──────── Supplied passage ────────
So now we have a dataframe of the relevant prices joined by the weightings.

Step 1: exponentiate the 4 prices by the right power.

combined_df = combined_df.with_columns(
    (pl.col("open") ** pl.col("weight")).alias("open_weighted"),
    (pl.col("high") ** pl.col("weight")).alias("high_weighted"),
    (pl.col("low") ** pl.col("weight")).alias("low_weighted"),
    (pl.col("close") ** pl.col("weight")).alias("close_weighted")

Step 2: For each day, take the product and multiply it by the constant.

dxy = combined_df.group_by("datetime").agg(
    pl.col("open_weighted").product().alias("dxy_open"),
    pl.col("high_weighted").product().alias("dxy_high"),
    pl.col("low_weighted").product().alias("dxy_low"),
    pl.col("close_weighted").product().alias("dxy_close")
).with_columns(
    pl.col('dxy_open')*dxyWeightings["const"],
    pl.col('dxy_high')*dxyWeightings["const"],
    pl.col('dxy_low')*dxyWeightings["const"],
    pl.col('dxy_close')*dxyWeightings["const"])
──────── Listed entries ────────
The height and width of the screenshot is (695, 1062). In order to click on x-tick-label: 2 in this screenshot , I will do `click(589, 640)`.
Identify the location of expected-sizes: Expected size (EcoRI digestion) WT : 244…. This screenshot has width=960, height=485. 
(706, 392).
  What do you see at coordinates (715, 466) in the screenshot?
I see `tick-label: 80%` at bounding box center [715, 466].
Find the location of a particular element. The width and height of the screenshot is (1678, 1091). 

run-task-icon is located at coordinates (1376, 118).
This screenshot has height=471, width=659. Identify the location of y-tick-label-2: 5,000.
────────
§ What to work on: Could you reproduce the DXY calculation passage word for word, starting with "Step 1: exponentiate" and going on through "by the constant."?

§ Final answer:
Step 1: exponentiate the 4 prices by the right power.

combined_df = combined_df.with_columns(
    (pl.col("open") ** pl.col("weight")).alias("open_weighted"),
    (pl.col("high") ** pl.col("weight")).alias("high_weighted"),
    (pl.col("low") ** pl.col("weight")).alias("low_weighted"),
    (pl.col("close") ** pl.col("weight")).alias("close_weighted")

Step 2: For each day, take the product and multiply it by the constant.